The previously confidential 288-pages, 82,000-word report, commissioned by Cambridgeshire County Council, follows formal complaints made by the Cambridgeshire Bus Coach and Taxi Drivers Association (CBCTA).
The CBCTA argues that the three linked community transport organisations (CTOs) – Fenland Association for Community Transport (FACT), Huntingdonshire Association for Community Transport (HACT) and Ely & Soham Association for Community Transport (ESACT) – are operating “in clear breach” of the Section 19/22 regime, i.e. that: “A vehicle being used under a permit must not be used with a view to profit nor incidentally to an activity which is itself carried on for profit.”
The report shows that FACT only needs 11 vehicles to operate its genuine community transport services (such as dial a ride) and HACT only needs five vehicles.
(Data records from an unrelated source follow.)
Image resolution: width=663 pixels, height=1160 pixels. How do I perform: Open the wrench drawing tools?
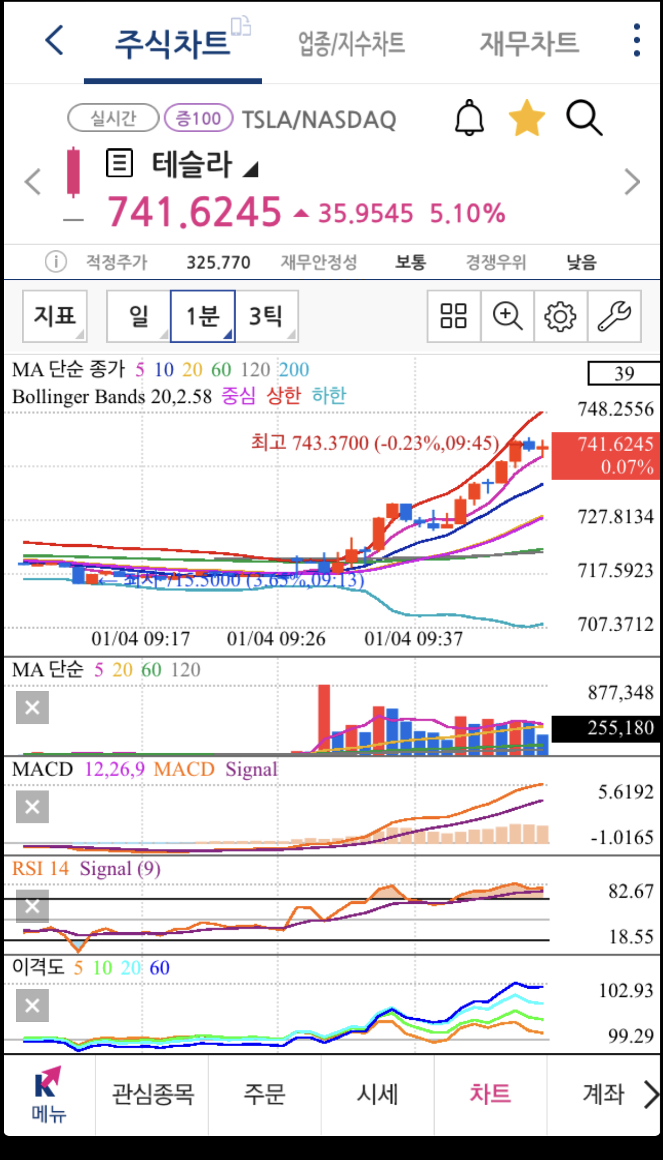[614, 316]
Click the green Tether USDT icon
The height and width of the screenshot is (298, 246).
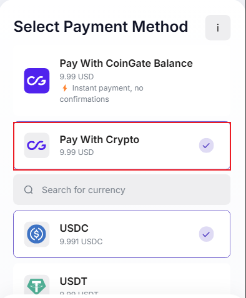coord(37,284)
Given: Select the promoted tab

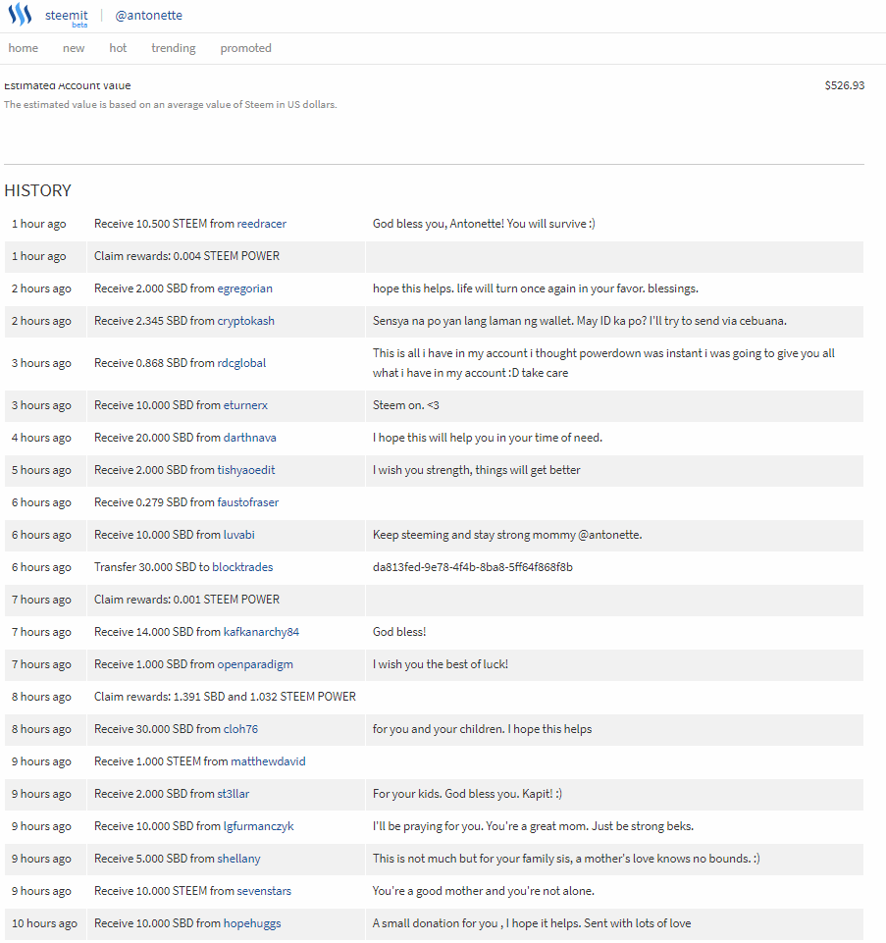Looking at the screenshot, I should (245, 48).
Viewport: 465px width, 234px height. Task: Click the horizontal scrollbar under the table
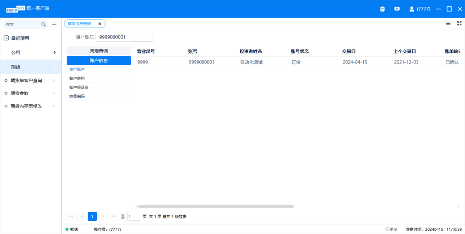[x=216, y=206]
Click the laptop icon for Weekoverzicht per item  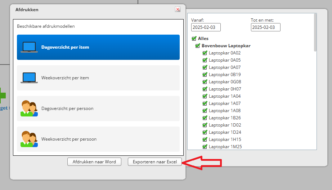point(29,78)
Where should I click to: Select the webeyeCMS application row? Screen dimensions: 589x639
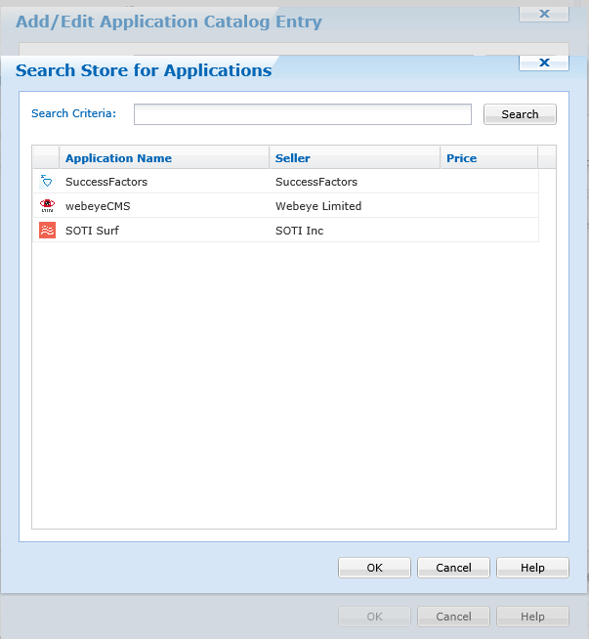coord(98,206)
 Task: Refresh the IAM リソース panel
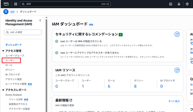pos(177,70)
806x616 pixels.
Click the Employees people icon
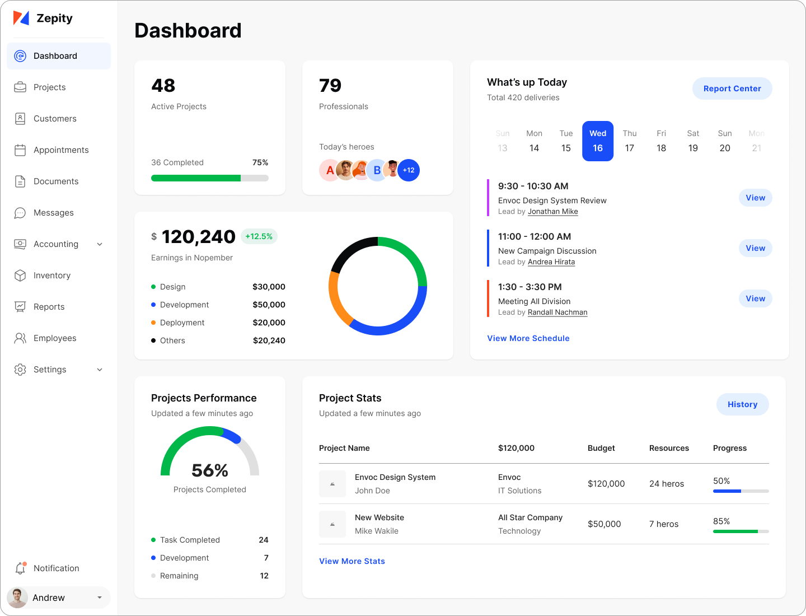point(20,338)
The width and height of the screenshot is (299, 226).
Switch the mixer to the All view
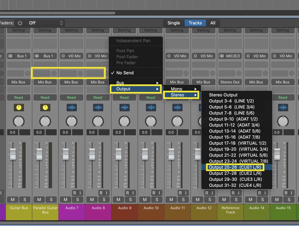click(x=213, y=23)
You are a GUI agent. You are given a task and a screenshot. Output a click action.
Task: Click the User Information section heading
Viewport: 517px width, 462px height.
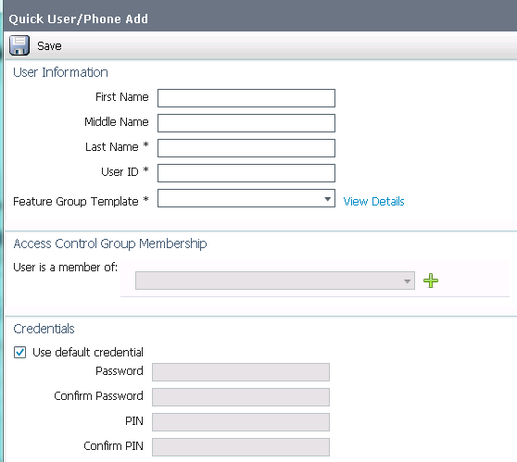click(60, 72)
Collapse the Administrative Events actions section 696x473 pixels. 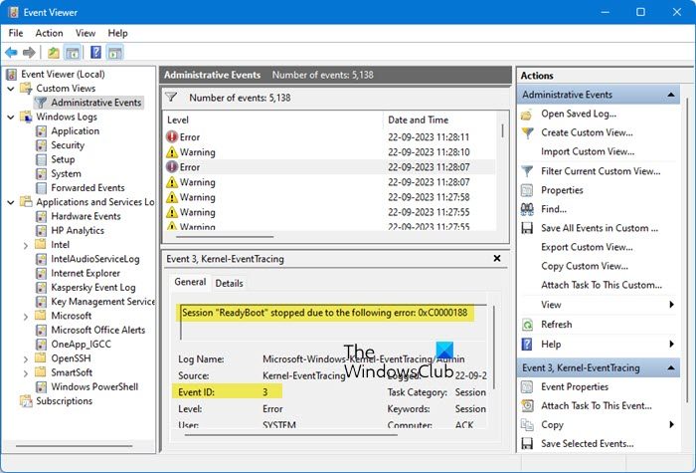[x=671, y=95]
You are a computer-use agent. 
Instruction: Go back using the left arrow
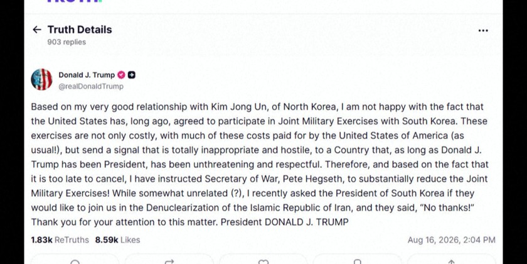[36, 30]
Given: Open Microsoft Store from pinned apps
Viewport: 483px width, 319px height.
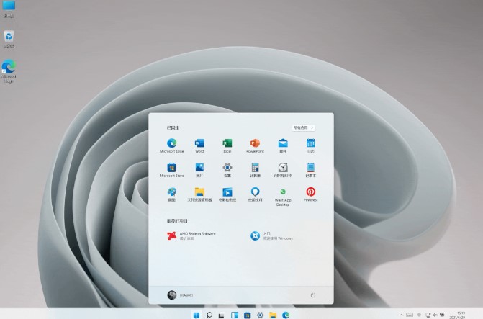Looking at the screenshot, I should click(x=171, y=168).
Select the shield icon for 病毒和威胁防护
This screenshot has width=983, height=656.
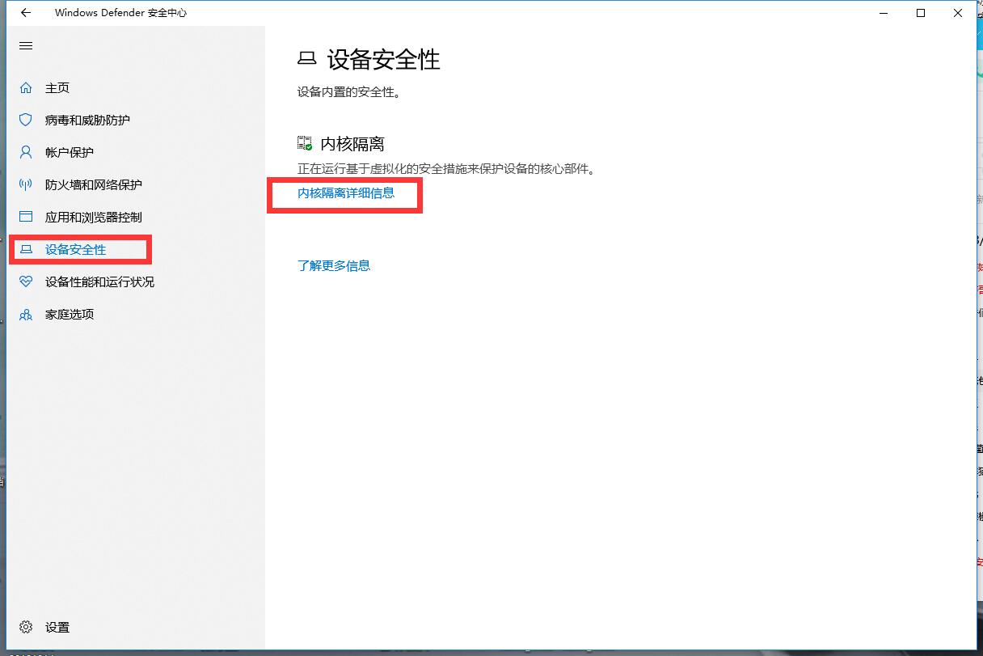tap(26, 120)
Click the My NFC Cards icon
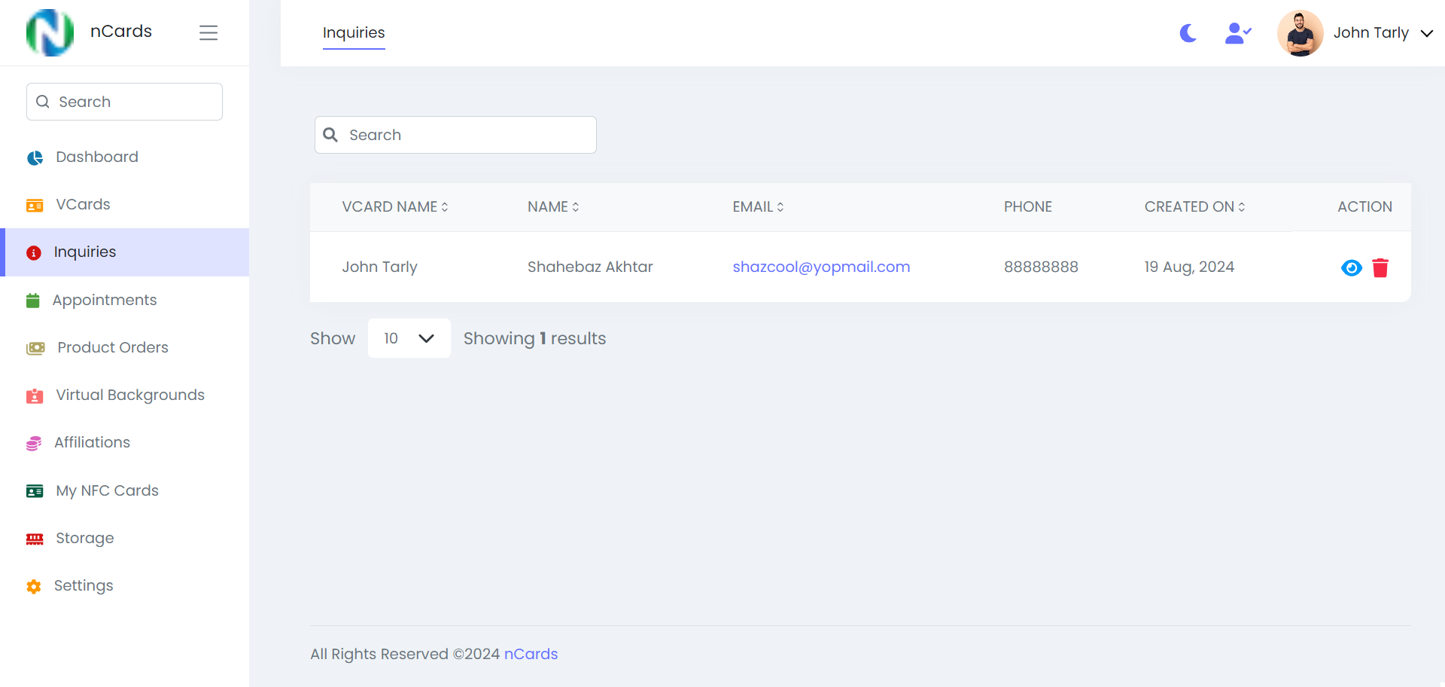 pyautogui.click(x=35, y=491)
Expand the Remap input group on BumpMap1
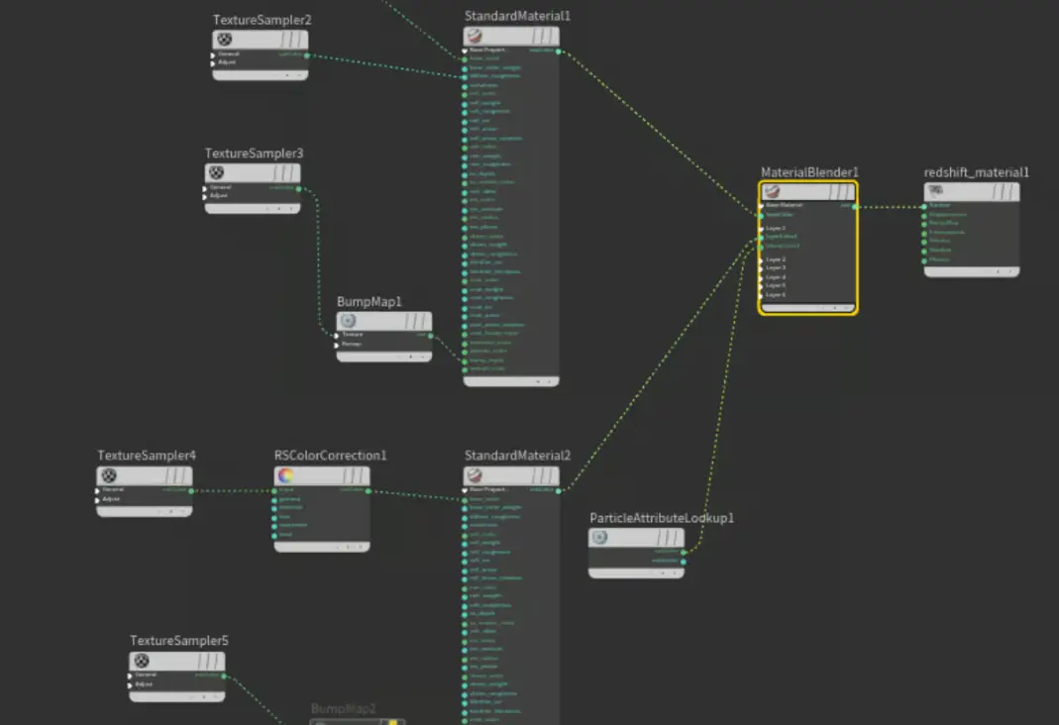Viewport: 1059px width, 725px height. tap(337, 344)
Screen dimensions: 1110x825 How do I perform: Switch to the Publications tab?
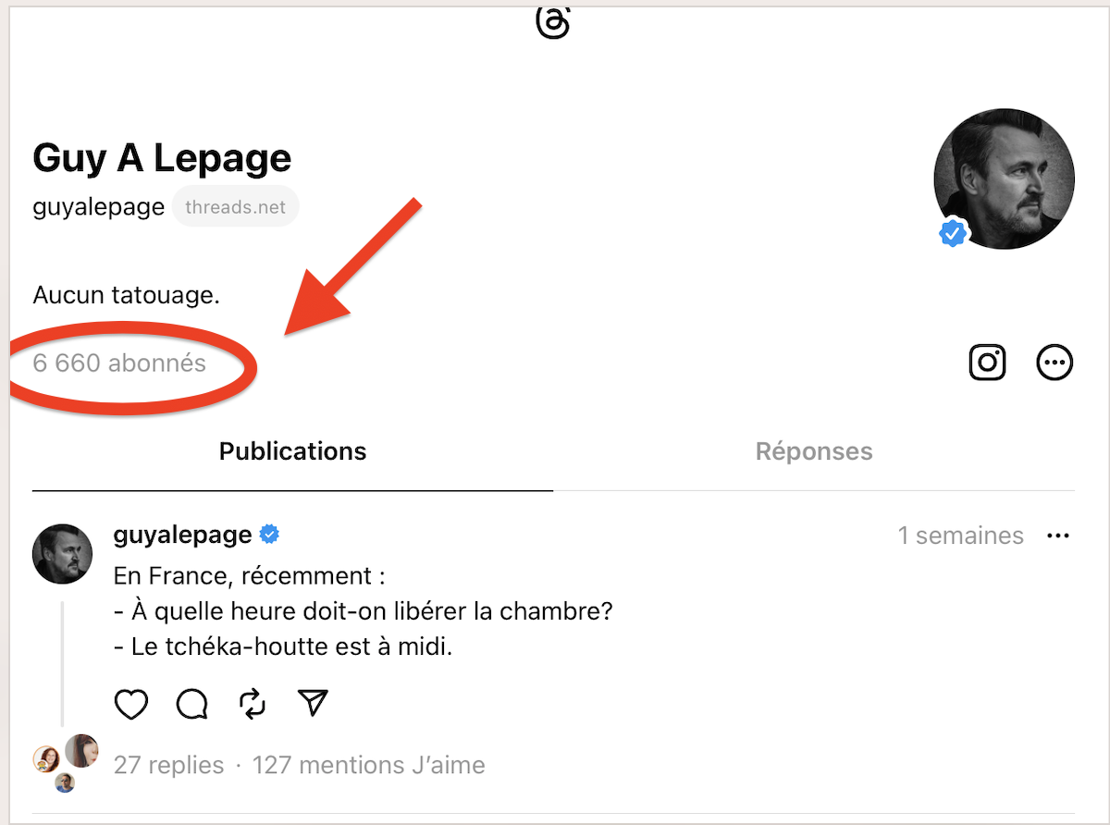pyautogui.click(x=292, y=451)
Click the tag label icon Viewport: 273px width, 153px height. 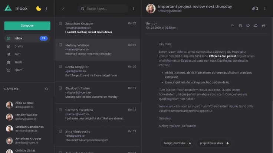coord(248,26)
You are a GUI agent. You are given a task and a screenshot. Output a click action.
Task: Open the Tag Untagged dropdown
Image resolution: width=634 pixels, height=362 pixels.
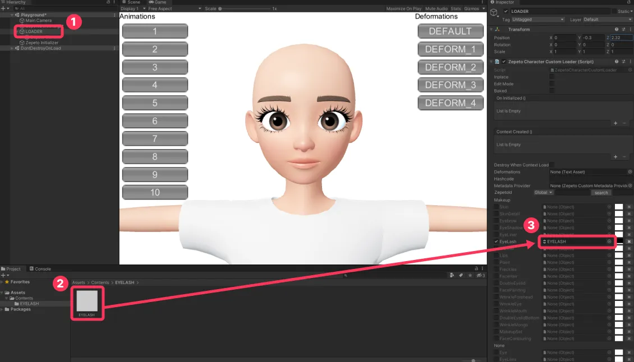click(537, 20)
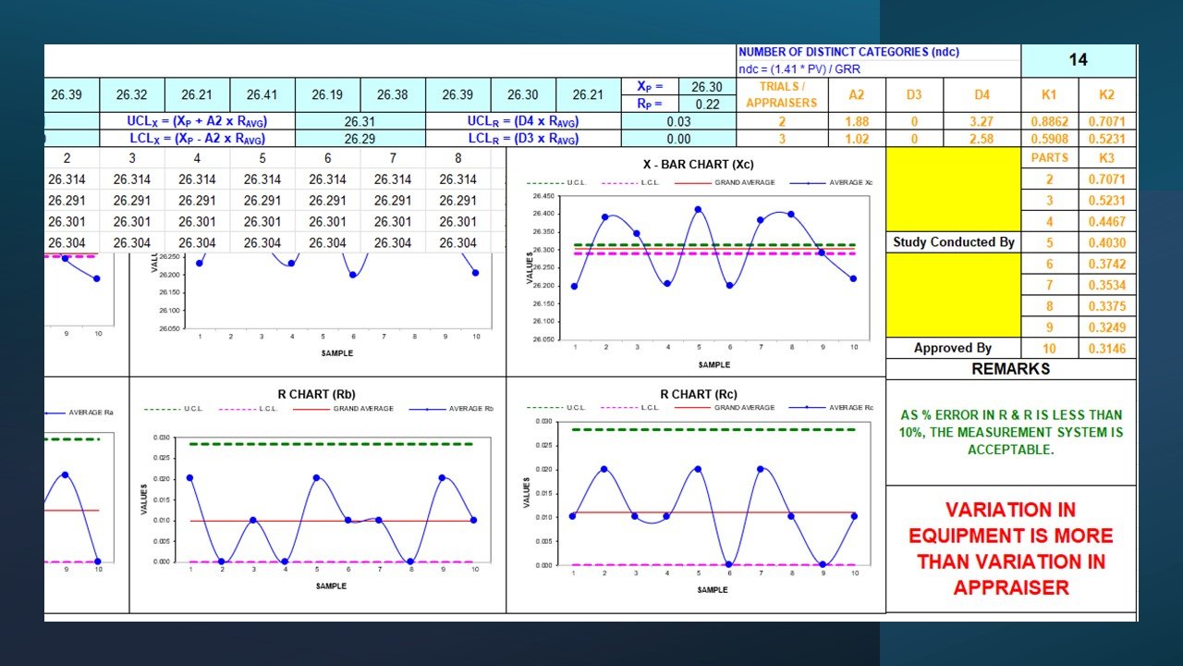The height and width of the screenshot is (666, 1183).
Task: Click the A2 column header cell
Action: coord(856,94)
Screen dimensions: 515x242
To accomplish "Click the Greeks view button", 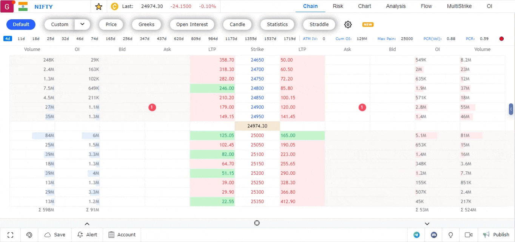I will pyautogui.click(x=146, y=25).
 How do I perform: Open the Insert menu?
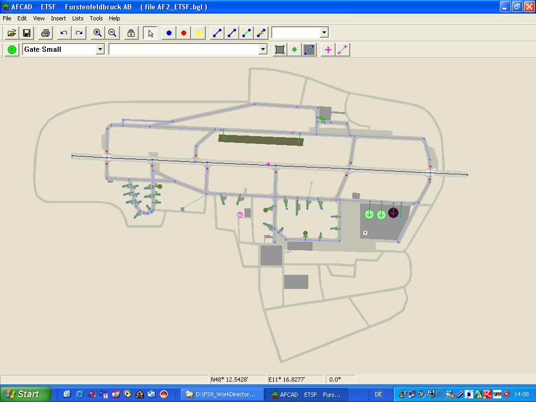point(58,18)
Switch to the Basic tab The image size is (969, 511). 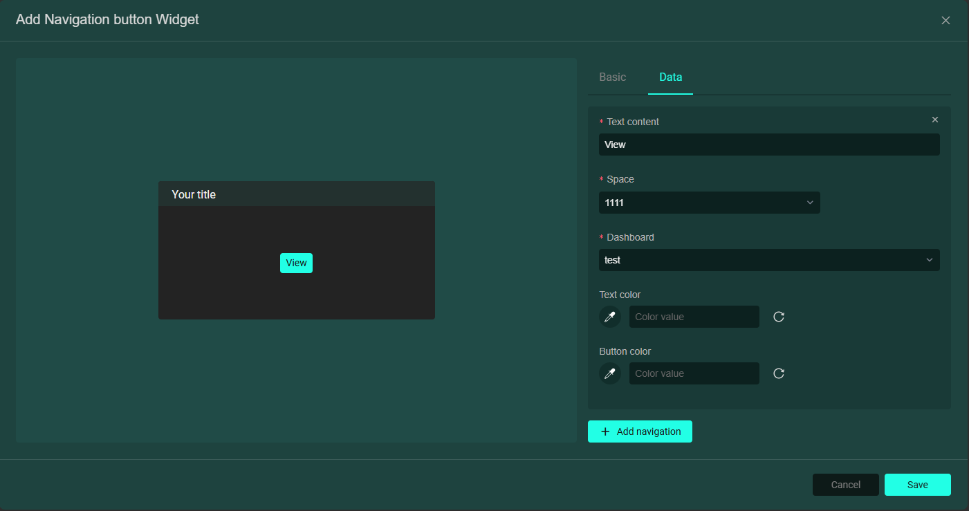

However, in just five years, grants of almost £1.3m from taxpayers were used to expand the fleet to 46 vehciles, with 25 vehicles used by FACT on commercial contracts, while HACT’s fleet expanded its fleet by £442,501 in just three years to create a fleet three times larger than the demands of its genuine community transport services.
The CBCTA says that an action plan effectively involves the council “marking its own homework” and says it will respond, ahead of a council meeting scheduled for 31 July.